Tasks and exercises:
a) In the gold market report, what price did gold for immediate delivery trade at by 3:30 p.m. in Singapore?
b) Carry on writing the gold market report from its last sentence onward.

Provided passage:
Dec. 17 (Bloomberg) -- Gold declined, reversing early gains, as the dollar’s strength eroded demand for the precious metal as an alternative investment.

The dollar rose against all of its 16 major counterparts before reports forecast to show U.S. initial jobless claims slowed and a gauge of the outlook for the world’s largest economy improved for an eighth month. The Federal Reserve said yesterday the economy is strengthening.

“In times of crisis where you don’t trust paper money, where you don’t trust the financial system, then people like the physical aspect of holding gold,” Adrian Mowat, JPMorgan’s chief Asian and emerging markets strategist, said in a Bloomberg Television interview. “As we get a recovery I think gold is going to look like a very poor asset class to own as we go into next year.”

Gold for immediate delivery dropped as much as 1.1 percent to $1,125.40 an ounce and traded at $1,128.20 at 3:30 p.m. in Singapore. Earlier it climbed as much as 0.4 percent to $1,141.88 an ounce, 6.9 percent off its record of $1,226.56 reached Dec. 3.

Information provided:
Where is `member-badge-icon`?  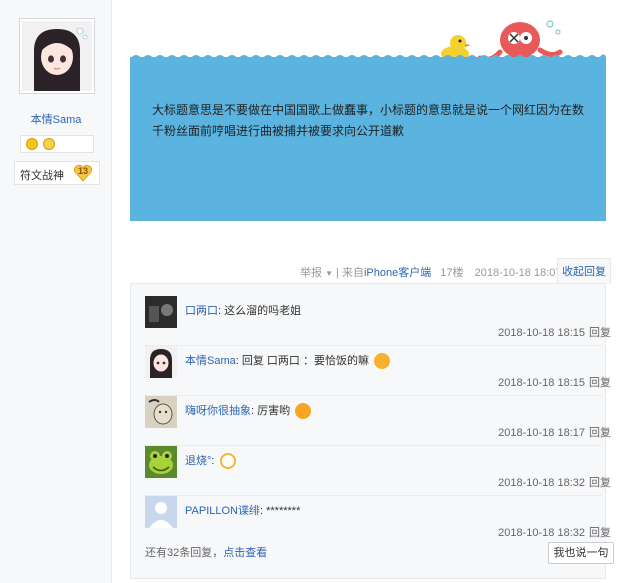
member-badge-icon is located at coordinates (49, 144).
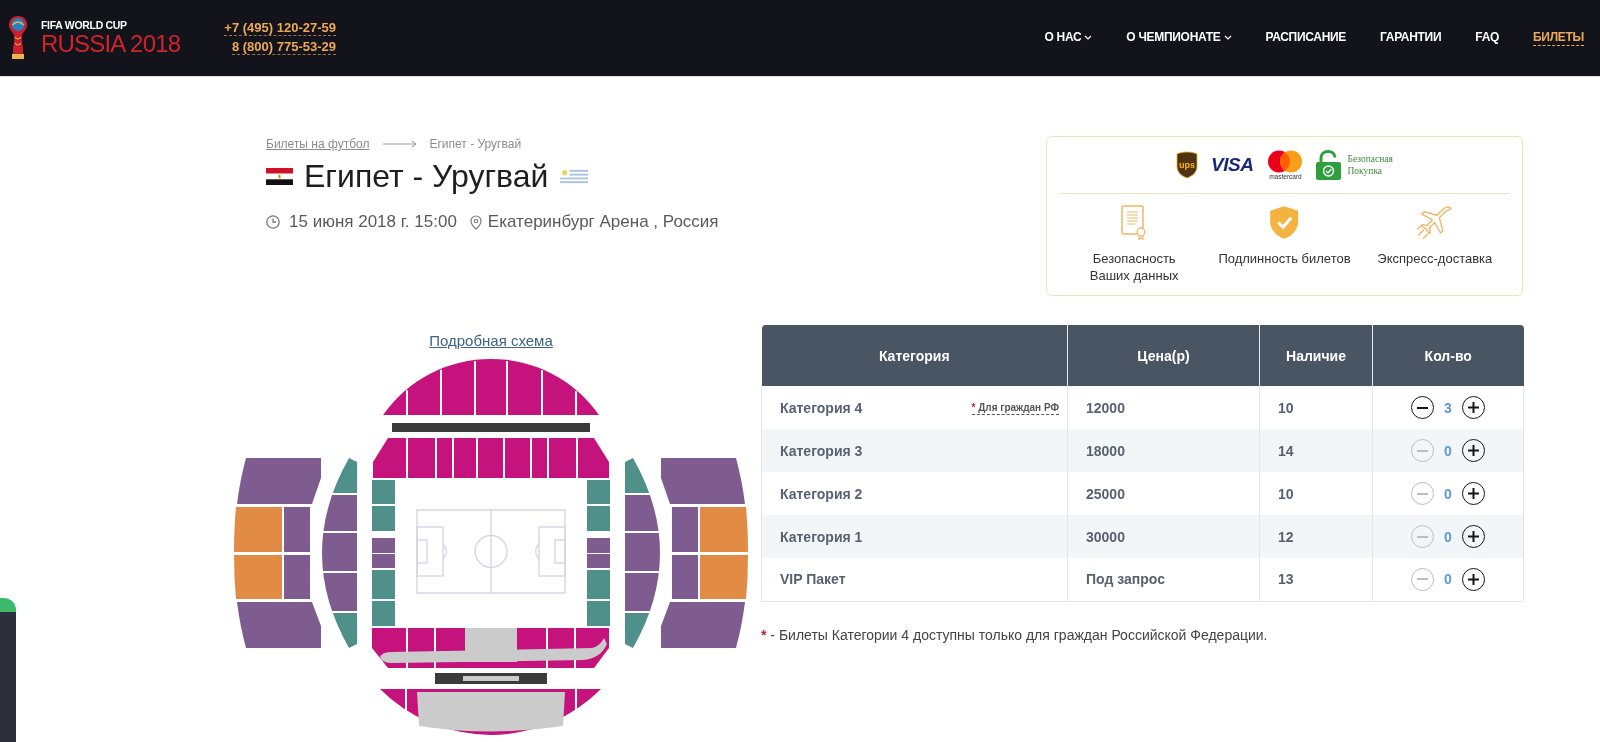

Outputs by task:
a) $1,128.20 an ounce.

b)
February-delivery bullion on the Comex division of the New York Mercantile Exchange was 0.7 percent lower at $1,127.90 an ounce after gaining as much as 0.6 percent earlier. The metal for June delivery in Shanghai slid as much as 1.1 percent to 249.62 yuan a gram ($1,137 an ounce).

Bullion is still up 29 percent this year, heading for its ninth straight annual gain, as low U.S. interest rates and increased government spending depressed the dollar. The dollar advanced as much as 0.8 percent against a basket of six major currencies, and reached a three-month high against the euro.

Among other precious metals, silver fell 1.5 percent to $17.435 an ounce, platinum slid 0.6 percent to $1,443.50 an ounce, while palladium dropped 1.2 percent to $370.50 an ounce.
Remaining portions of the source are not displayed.